Ist das jetzt eine gewonnene Milliarde oder nur eine nicht verlorene Milliarde? Oder handelt es sich bei der Sensationsstrafe, zu deren Zahlung an Oracle SAP verurteilt worden war, lediglich um eine Schimäre, um nicht zu sagen: Scheinbuchung. SAP hatte bislang keine Rückstellungen in Höhe von 1,3 Milliarden Dollar errichtet – und hat deshalb jetzt auch keine entsprechenden zusätzlichen Mittel frei.
Dennoch, mit einem leichten Hüpfer reagierte die Börse auf die Entscheidung der kalifornischen Distriktrichterin Phyllis Hamilton, das Aufsehen erregende Strafmaß als „extrem überzogen“ zu kassieren und auf vorerst 272 Mio. Dollar festzusetzen. Was nun passieren wird, liegt wohl mehr oder weniger in Larrys Hand. Entweder gibt sich Oracle mit der guten Viertelmilliarde zufrieden – oder rollt den gesamten Prozess noch einmal auf.
Es gibt viele Gründe für Larry Ellison, Oracles charismatischem Führer, den „Softwareklau“ durch SAPs Tochter TomorrowNow nicht auf sich beruhen zu lassen. Bei Wiederaufnahme des Verfahrens kann noch einmal die ganze Breitseite an Vorwürfen gegen den Erzrivalen vorgebracht werden – und das, obwohl SAP die eigene Schuld längst eingestanden und sich zu entschuldigen versucht hatte. Aber gerade jetzt, wo SAPs Co-CEP Bill MCDermott große Positivwerte in den USamerikanischen Medien für sich und seine Firma verbucht, wäre ein neuerliches Verfahren ein Rückschlag für das Amerikageschäft der Walldorfer Software-Company. Und das ist durchaus im Interesse des Erzrivalen Oracle.
Mindestens ebenso interessant aus Ellisons Perspektive dürfte es deshalb sein, nicht nur Bill McDermott noch einmal vor die „Bench“ zu zerren, sondern einen zweiten Versuch zu unternehmen, den jetzigen HP-Lenker Léo Apotheker in den Zeugenstand zu rufen. Der hatte sich, weil kurz nach Amtsantritt bei HP und auf weltweiter Kennenlerntour unauffindbar, bisher einer Aussage zu den Vorwürfen um TomorrowNow entziehen können. Ob das noch mal gelingt, darf bezweifelt werden.

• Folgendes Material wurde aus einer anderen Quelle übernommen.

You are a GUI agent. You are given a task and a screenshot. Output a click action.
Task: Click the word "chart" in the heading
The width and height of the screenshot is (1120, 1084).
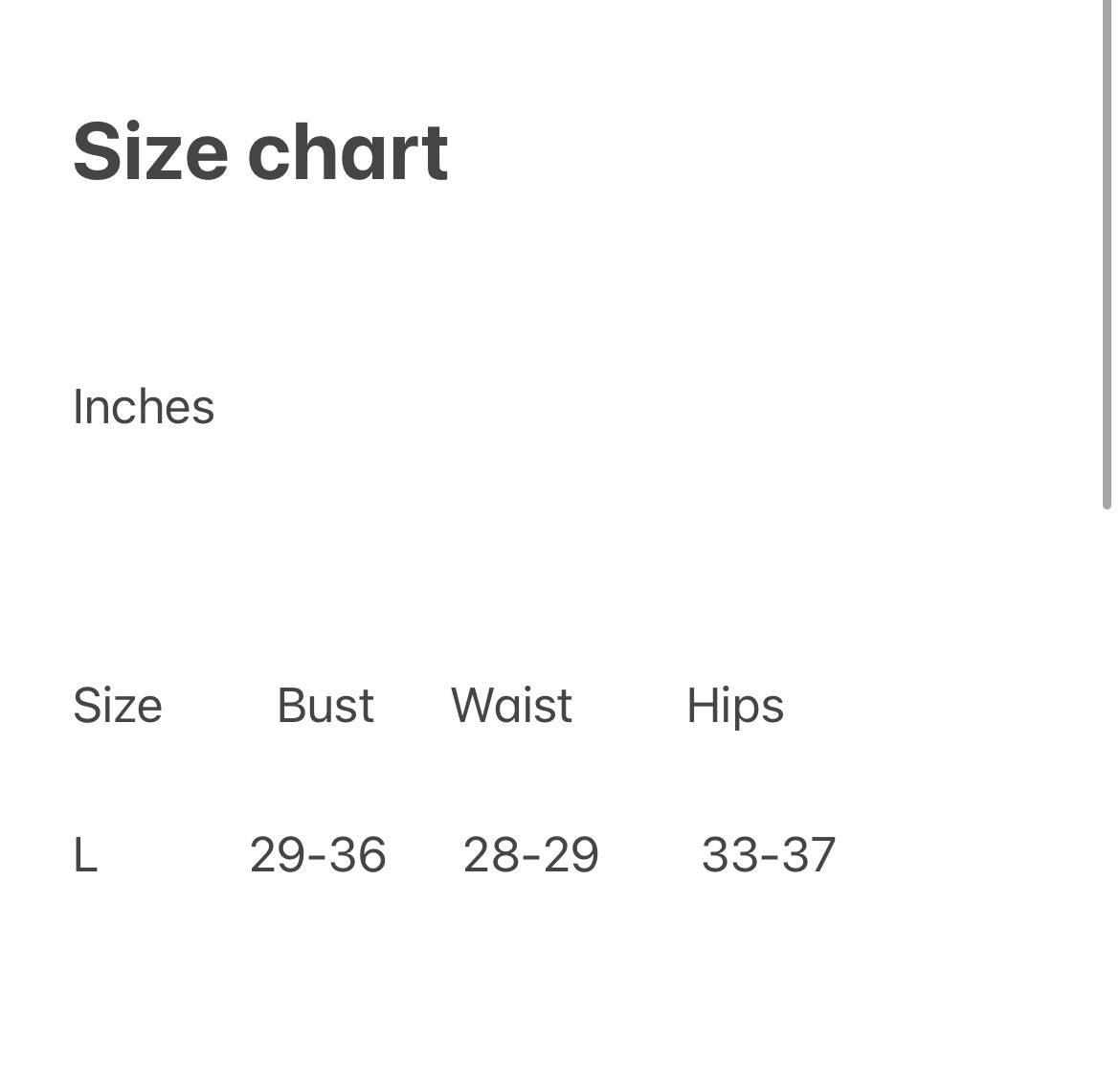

Damit bleiben die drei Rivalen – SAP, Oracle und Hewlett-Packard – weiterhin auf verhängnisvolle Weise miteinander verwoben: sie können voneinander nicht lassen.
- Auf SAPs Versuch, sich von Oracle-Datenbanken zu befreien, reagierte Ellison mit dem Zukauf von Softwarehäusern. Diese Software-Konkurrenz mag Teile in der SAP zur – inzwischen ja eingestandenen – Spionage verleitet haben.
- Mit der Übernahme von Sun Microsystems durch Oracle erhöhten sich zugleich die Reibungspunkte mit HP. Als dort Mark Hurd der Chefsessel vor die Tür gestellt wurde, nahm Larry Ellison den verletzten Freund in seine Führungsriege. Seit dem stehen auch Oracle und HP gegen einander vor Gericht.
- Und schließlich verdichten sich die Gerüchte, wonach HP auf der Suche nach einem Software-Standbein ist – und SAP würde nicht nur perfekt passen. Es ist auch die Company, die Apotheker aus dem Effeff kennt.
Nicht einmal auf hoher See können sich die Protagonisten und Antagonisten dieser verzwickten Dreierbeziehung aus dem Weg gehen, wie wir aus dem Anekdotenschatz der IT-Szene wissen. Die Kontrahenten sind, wie es Franz Werfel so umwerfend formulierte, “zwistiglich vereint“. Aber dieses Beziehungs-Paradox kann nicht durch Gerichte aufgelöst werden, sondern nur durch unternehmerische Entscheidungen um die richtige Cloud-Strategie. Das ist das wahre Milliardenspiel. Es wird derzeit wie es scheint auf der Klaviatur persönlicher Animositäten gespielt.